Otra vez, el conflicto por el trazado del límite de la propiedad, pero también sobre la materialidad de los objetos devenidos territorio de disputa: lo que la fiscal Carmen Ortiz calificó de “robo” fue equiparado por los defensores de la libre circulación con el acto de mirar demasiados libros en una librería.27 Tomar ilegalmente versus mirar, realidad versus virtualidad; materialidad palpable contra ¿in-materialidad? digital.

El 11 de enero de 2013, Aaron Swartz, de 26 años, se ahorcó en su departamento de Brooklyn. Su muerte desató una amplia gama de reacciones, que fueron desde las acusaciones más o menos veladas a JSTOR y el MIT,28 hasta el hackeo de sus páginas web por Anonymous y el tibio descargo de JSTOR,29 que lamentó profundamente la pérdida del ex niño prodigio de cuya responsabilidad se desligaban explícitamente a la vez que anunciaban, el mismo día, la puesta a disposición de una cantidad de artículos casi igual (4,5 millones) a la de los “robados” por Swartz, a razón de tres cada dos semanas.

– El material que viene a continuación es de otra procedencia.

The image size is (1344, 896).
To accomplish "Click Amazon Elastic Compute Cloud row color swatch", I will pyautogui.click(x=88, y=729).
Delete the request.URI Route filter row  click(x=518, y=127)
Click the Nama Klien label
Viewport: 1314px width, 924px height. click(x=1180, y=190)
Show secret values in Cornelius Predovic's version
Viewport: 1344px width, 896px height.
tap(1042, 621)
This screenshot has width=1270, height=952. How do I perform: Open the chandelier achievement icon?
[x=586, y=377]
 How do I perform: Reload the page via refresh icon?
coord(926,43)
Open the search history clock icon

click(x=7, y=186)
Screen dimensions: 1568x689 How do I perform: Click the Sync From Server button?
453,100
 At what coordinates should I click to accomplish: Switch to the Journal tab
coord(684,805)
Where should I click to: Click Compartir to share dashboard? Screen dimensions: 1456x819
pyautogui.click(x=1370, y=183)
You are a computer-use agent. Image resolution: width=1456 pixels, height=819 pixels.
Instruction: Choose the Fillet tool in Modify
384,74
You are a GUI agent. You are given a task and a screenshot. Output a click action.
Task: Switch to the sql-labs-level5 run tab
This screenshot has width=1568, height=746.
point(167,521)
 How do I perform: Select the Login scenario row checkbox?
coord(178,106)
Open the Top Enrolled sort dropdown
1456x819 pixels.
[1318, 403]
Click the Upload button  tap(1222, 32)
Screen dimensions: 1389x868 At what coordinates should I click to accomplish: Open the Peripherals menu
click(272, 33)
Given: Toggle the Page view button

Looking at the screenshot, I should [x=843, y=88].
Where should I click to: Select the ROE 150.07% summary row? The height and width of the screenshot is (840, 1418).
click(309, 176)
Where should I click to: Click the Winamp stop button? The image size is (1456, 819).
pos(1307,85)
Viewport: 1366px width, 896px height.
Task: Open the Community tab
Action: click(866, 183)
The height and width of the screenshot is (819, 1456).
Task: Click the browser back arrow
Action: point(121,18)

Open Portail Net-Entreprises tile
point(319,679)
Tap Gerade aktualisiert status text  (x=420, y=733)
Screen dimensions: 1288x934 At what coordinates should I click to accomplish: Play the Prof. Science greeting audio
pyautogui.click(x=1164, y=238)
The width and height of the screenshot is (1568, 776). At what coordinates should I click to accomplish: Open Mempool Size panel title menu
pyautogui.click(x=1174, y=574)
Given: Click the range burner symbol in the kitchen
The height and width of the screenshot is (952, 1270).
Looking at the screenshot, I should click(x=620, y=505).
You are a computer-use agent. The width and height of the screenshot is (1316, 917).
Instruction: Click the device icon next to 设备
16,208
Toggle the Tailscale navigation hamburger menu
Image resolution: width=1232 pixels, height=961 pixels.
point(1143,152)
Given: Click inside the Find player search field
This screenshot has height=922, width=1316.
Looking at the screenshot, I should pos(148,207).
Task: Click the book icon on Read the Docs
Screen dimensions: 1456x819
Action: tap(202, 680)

En una de sus conferencias en el Collège de France,30 Michel Foucault reflexionaba sobre el nacimiento de la categoría de autor tal como la conocemos, a partir de un proceso más amplio de reconfiguración de los poderes a partir del siglo XVIII, cuando surgió la necesidad de relacionar determinados textos y discursos con determinados sujetos entendidos como una identidad cristalizada y diferenciada del individuo de carne y hueso. La función autor, decía entonces, es “característica del modo de existencia, de circulación y de funcionamiento de ciertos discursos en el interior de una sociedad”.31 Discursos y prácticas de control que los reafirman, reformulan o desautorizan. Y, por supuesto, elocuentes políticas de disciplinamiento –microfísicas, panópticas y de las otras– cuyos alcances y validez demandan hoy, como nunca, ser interrogados.